Kritik ini menyebar luas, membuat Reyog populer sekaligus berbahaya. Tak heran jika akhirnya kerajaan membubarkan padepokan Ki Ageng Kutu dan menumpas gerakannya.
Babak 3: Rebranding Islami oleh Batoro Katong
Kekalahan Ki Ageng Kutu tidak mematikan Reyog. Justru, setelah Wengker ditaklukkan oleh Batoro Katong—putra Brawijaya V yang memeluk Islam—Reyog diolah ulang agar lebih sejalan dengan misi dakwah.
Alih-alih melarang, Batoro Katong mengadopsi Reyog sebagai media. Kritik politik dihapus, cerita diganti dengan kisah cinta Prabu Klono Sewandono dan Putri Songgolangit. Simbol-simbol pun diberi tafsir baru—misalnya manik-manik pada paruh merak dihubungkan dengan tasbih. Bahkan nama “Reyog” ditafsirkan dari bahasa Arab riyokun, yang bermakna husnul khatimah.
Untuk memperkuat legitimasi, Batoro Katong menikahi putri Ki Ageng Kutu dan membangun masjid pertama di Ponorogo. Dengan cara ini, Reyog tetap lestari sekaligus menjadi jembatan antara Islam dan tradisi Jawa.
Babak 4: Represi pada Masa Kolonial
Di masa penjajahan Belanda maupun Jepang, Reyog kembali mendapat tekanan. Pertunjukan yang mengumpulkan massa dianggap berpotensi menggerakkan pemberontakan. Izin dipersulit, ekonomi sulit, dan seniman lebih banyak bertahan hidup.
Akibatnya, sisi spiritual Reyog semakin menonjol. Pertunjukan terbatas, tetapi praktik kanuragan, ritual, dan doa semakin kuat di kalangan pelaku seni. Banyak pemimpin grup Reyog berperan ganda sebagai tokoh spiritual masyarakat.
Babak 5: Kebangkitan dan Dilema Pasca-Kemerdekaan
Setelah Indonesia merdeka, Reyog kembali berkembang pesat. Hampir setiap desa memiliki grupnya sendiri. Namun, masuknya politik membuat Reyog sering dipakai sebagai alat kampanye. Pemerintah daerah kemudian melembagakannya melalui Festival Reyog Nasional (kini Festival Nasional Reyog Ponorogo).
Fenomena ini melahirkan dua wajah Reyog: Reyog Obyog yang spontan, meriah, dan bebas, serta Reyog Festival yang terkoreografi dengan aturan ketat.
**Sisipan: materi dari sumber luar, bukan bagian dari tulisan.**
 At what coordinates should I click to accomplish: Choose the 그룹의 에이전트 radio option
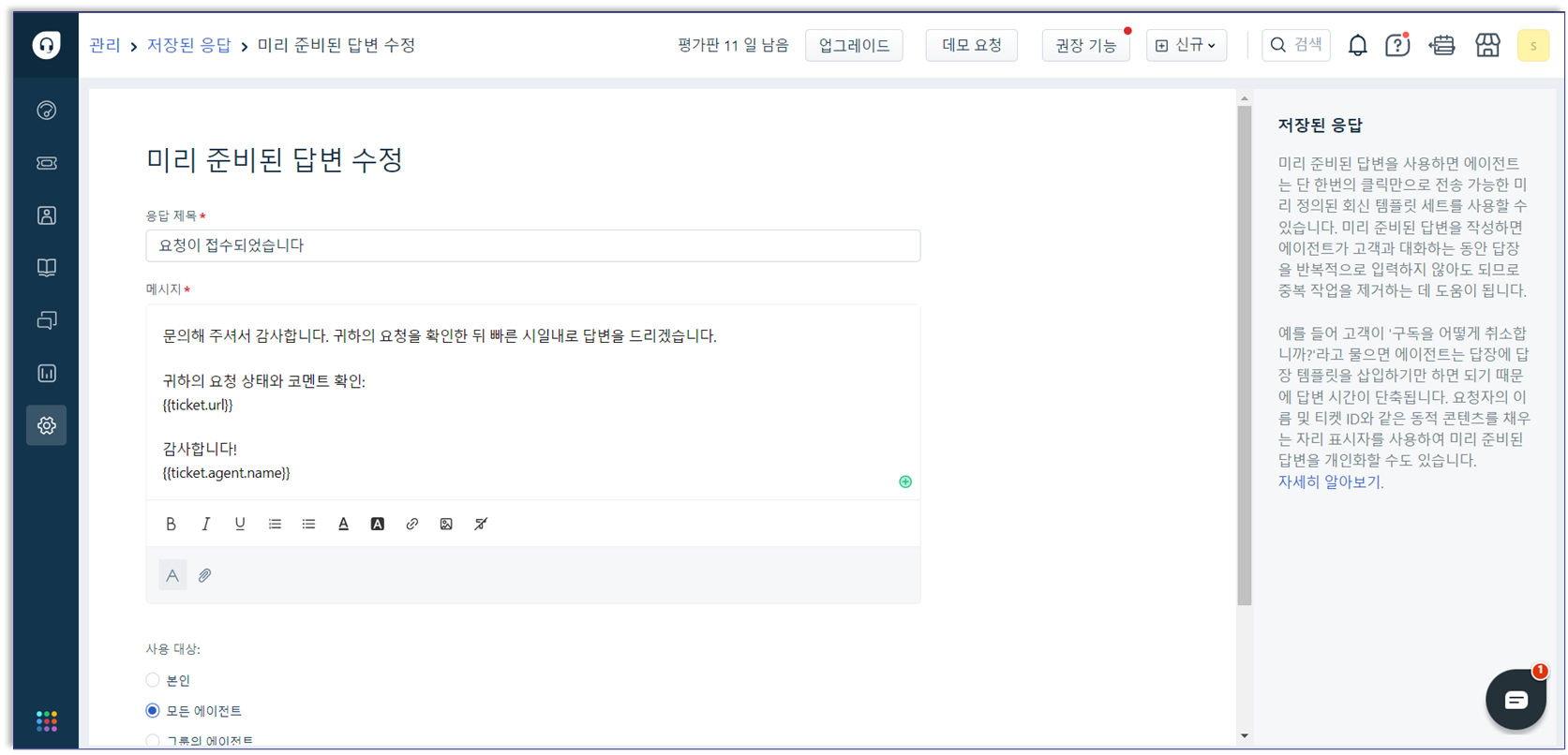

Dari satu sisi, langkah ini mengangkat Reyog ke panggung nasional. Namun, semangat kritik yang menjadi asal-usulnya cenderung hilang, digantikan peran sebagai ikon pariwisata.
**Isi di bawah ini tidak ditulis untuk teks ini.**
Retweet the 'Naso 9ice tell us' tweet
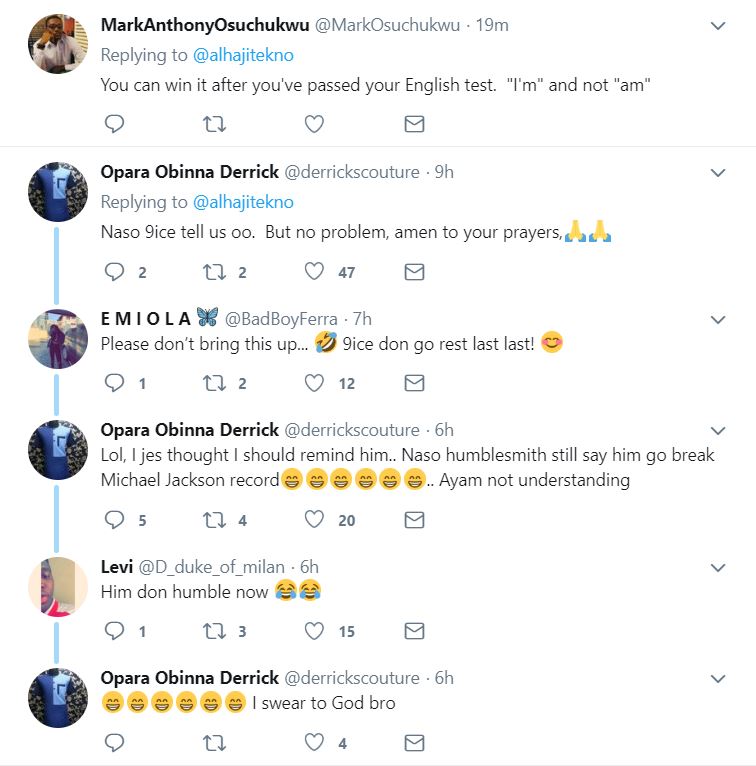(215, 272)
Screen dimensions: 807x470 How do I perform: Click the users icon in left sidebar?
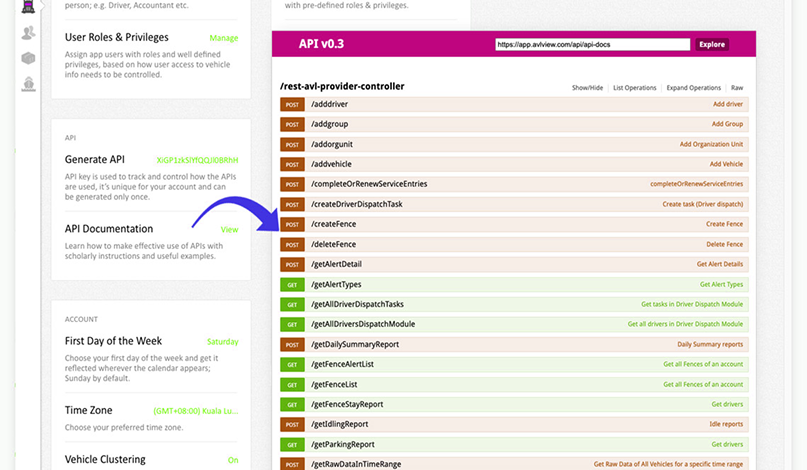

Babak 6: Polemik Serumpun dan Pengakuan UNESCO
Tahun 2007, publik Indonesia digemparkan oleh Malaysia yang menampilkan kesenian serupa Reyog dalam iklan pariwisatanya. Reaksi nasional begitu keras hingga memicu demonstrasi dan perdebatan panjang.
Namun, krisis ini membawa berkah: kesadaran kolektif bahwa warisan budaya harus dijaga secara serius. Perjuangan panjang untuk mendaftarkan Reyog ke UNESCO dimulai. Dan pada 3 Desember 2024, di Paraguay, Reyog Ponorogo resmi ditetapkan sebagai Warisan Budaya Takbenda Indonesia.
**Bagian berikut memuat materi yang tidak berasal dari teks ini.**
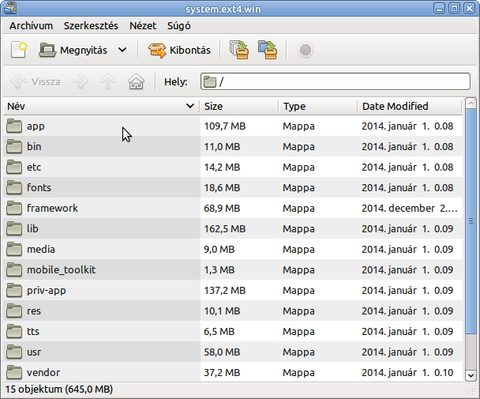Open the Archívum menu
480x399 pixels.
coord(31,26)

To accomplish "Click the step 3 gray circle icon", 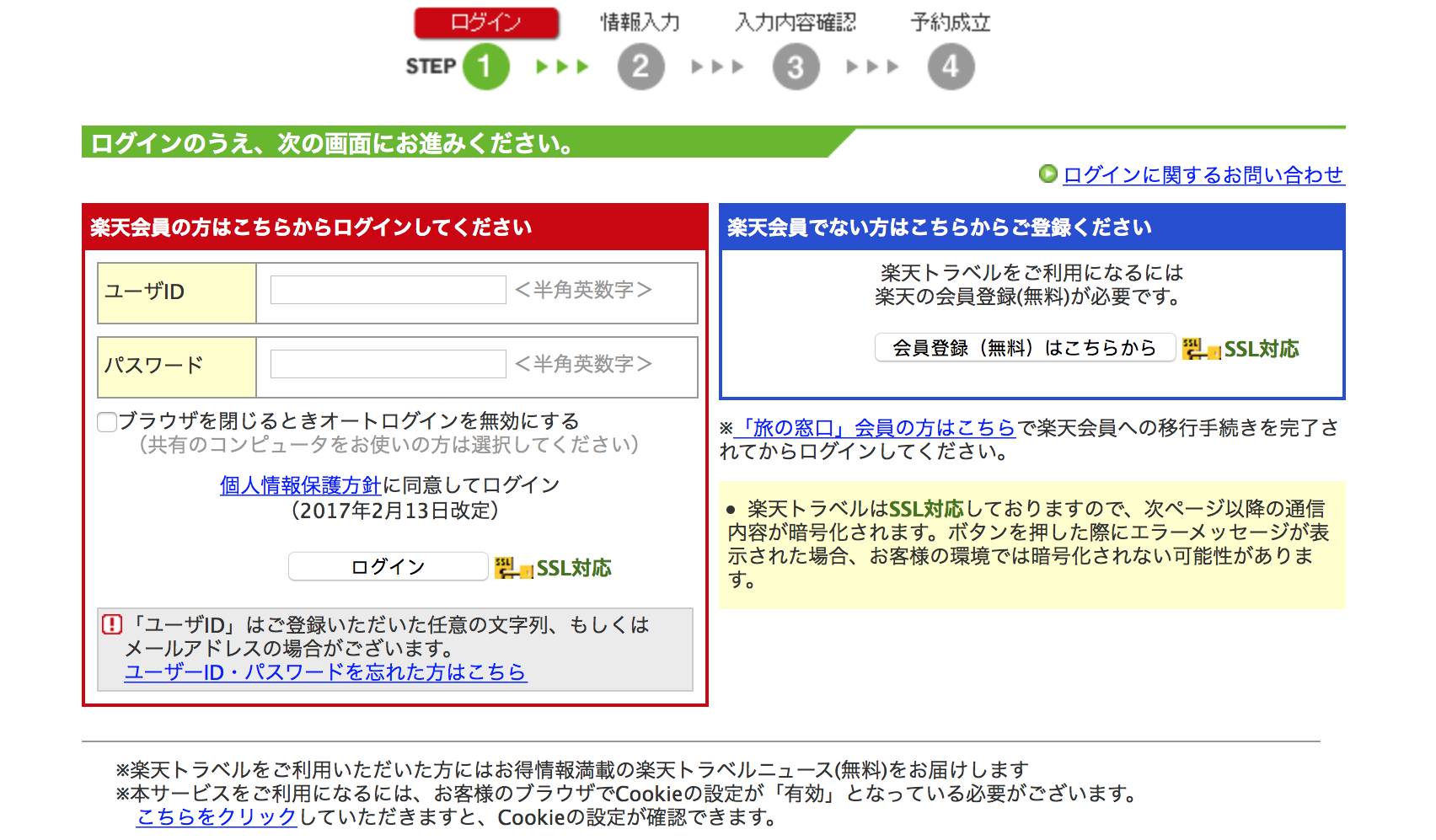I will [796, 67].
Meski demikian, statusnya masih dalam kategori In Need of Urgent Safeguarding—tanda bahwa tantangan regenerasi dan pelestarian tetap besar.
Penutup: Menjaga Auman agar Tidak Membuat Tuli
Perjalanan Reyog adalah cerminan sejarah Nusantara: dari ritual gaib, alat kritik, media dakwah, simbol perlawanan, ikon pariwisata, hingga representasi bangsa di dunia internasional.
Pengakuan UNESCO adalah kebanggaan, tetapi pekerjaan rumah utama ada di Ponorogo sendiri: memastikan bahwa kejayaan Reyog tidak menutup ruang bagi kesenian lain. Singa Barong sudah bergema ke dunia, kini tugas kita adalah menjaga agar suaranya tetap lantang, tanpa menenggelamkan keberagaman budaya lainnya.